Afwijzing verzoek om schadevergoeding op grond van de Wet op de Ruimtelijke Ordening door de raad van de gemeente Weert

In deze zaak heeft de Afdeling bestuursrechtspraak van de Raad van State op 8 september 2004 uitspraak gedaan in het hoger beroep van een appellant tegen de afwijzing van zijn verzoek om schadevergoeding door de raad van de gemeente Weert.

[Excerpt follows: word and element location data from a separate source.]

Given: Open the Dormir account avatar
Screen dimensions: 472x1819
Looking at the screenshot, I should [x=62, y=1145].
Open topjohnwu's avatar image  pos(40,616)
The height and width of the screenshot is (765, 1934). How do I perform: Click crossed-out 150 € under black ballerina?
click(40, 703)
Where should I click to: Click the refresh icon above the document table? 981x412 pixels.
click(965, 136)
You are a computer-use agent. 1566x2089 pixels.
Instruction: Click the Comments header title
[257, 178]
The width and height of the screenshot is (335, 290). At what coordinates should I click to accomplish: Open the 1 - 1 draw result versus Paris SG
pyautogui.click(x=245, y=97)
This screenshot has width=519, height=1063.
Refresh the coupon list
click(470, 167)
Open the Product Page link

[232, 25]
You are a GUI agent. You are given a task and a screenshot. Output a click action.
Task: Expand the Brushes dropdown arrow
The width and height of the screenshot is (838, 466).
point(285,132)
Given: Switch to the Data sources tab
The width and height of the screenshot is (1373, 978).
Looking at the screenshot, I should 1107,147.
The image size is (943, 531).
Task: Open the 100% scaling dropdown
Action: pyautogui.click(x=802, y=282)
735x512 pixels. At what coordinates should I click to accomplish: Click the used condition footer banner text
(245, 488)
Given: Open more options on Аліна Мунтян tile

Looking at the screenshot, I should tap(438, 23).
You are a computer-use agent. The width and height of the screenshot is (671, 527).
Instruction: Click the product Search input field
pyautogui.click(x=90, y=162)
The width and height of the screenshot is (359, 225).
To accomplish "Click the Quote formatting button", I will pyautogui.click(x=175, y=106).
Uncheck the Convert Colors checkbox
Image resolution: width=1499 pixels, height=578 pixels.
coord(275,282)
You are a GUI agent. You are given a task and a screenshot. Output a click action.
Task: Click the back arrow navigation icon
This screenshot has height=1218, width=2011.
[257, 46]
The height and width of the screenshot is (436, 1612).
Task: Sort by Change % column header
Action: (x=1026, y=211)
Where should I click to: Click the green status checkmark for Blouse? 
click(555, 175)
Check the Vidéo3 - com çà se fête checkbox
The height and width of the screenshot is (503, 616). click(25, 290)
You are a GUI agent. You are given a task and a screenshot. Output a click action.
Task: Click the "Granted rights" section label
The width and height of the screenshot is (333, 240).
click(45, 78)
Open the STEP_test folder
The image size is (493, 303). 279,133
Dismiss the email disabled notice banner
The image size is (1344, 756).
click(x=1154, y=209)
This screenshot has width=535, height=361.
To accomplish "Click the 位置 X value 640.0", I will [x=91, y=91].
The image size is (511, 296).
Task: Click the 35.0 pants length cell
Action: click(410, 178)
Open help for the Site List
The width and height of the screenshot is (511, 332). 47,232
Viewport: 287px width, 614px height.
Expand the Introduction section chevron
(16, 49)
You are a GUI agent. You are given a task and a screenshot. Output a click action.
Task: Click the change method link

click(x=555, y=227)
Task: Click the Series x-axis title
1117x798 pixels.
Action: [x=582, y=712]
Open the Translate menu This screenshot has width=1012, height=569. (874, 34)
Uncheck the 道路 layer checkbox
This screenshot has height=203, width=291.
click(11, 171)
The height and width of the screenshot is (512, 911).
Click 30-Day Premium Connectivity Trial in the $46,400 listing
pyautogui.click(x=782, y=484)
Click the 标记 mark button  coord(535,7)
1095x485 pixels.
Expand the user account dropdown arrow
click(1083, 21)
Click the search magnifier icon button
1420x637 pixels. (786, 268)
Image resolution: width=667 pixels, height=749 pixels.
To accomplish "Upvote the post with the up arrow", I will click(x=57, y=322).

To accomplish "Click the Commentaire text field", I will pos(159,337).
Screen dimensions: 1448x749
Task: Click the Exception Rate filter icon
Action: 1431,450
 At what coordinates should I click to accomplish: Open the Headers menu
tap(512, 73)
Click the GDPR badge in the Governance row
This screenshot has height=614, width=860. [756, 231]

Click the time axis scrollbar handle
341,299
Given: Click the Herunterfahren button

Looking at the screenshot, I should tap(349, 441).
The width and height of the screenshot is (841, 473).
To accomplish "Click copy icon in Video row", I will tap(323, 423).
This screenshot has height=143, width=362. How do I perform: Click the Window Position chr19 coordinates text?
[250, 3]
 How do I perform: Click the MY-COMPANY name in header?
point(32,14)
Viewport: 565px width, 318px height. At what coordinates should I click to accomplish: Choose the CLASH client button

Het verzoek om schadevergoeding was gebaseerd op artikel 49 van de Wet op de Ruimtelijke Ordening (WRO) en betrof schade die de appellant zou lijden als gevolg van de inwerkingtreding van het bestemmingsplan 'Binnenstad'. De appellant, eigenaar van een winkelperceel en een bovenwoning, stelde dat de uitbreiding van een bioscoop nabij zijn eigendommen leidde tot verminderde lichtinval en een sterke schaduwwerking in zijn tuin.

De raad van de gemeente Weert had het verzoek om schadevergoeding afgewezen, stellende dat de appellant niet in een planologisch nadeliger situatie was geraakt door de inwerkingtreding van het nieuwe bestemmingsplan. De Afdeling heeft de processtukken en de argumenten van beide partijen zorgvuldig bekeken. De rechtbank Roermond had eerder het beroep van de appellant ongegrond verklaard, en de Afdeling bevestigde deze uitspraak. De Afdeling oordeelde dat de raad zich op goede gronden had kunnen baseren op adviezen van de Stichting Adviesbureau Onroerende Zaken (SAOZ) en dat de appellant onvoldoende bewijs had geleverd om zijn claims te onderbouwen.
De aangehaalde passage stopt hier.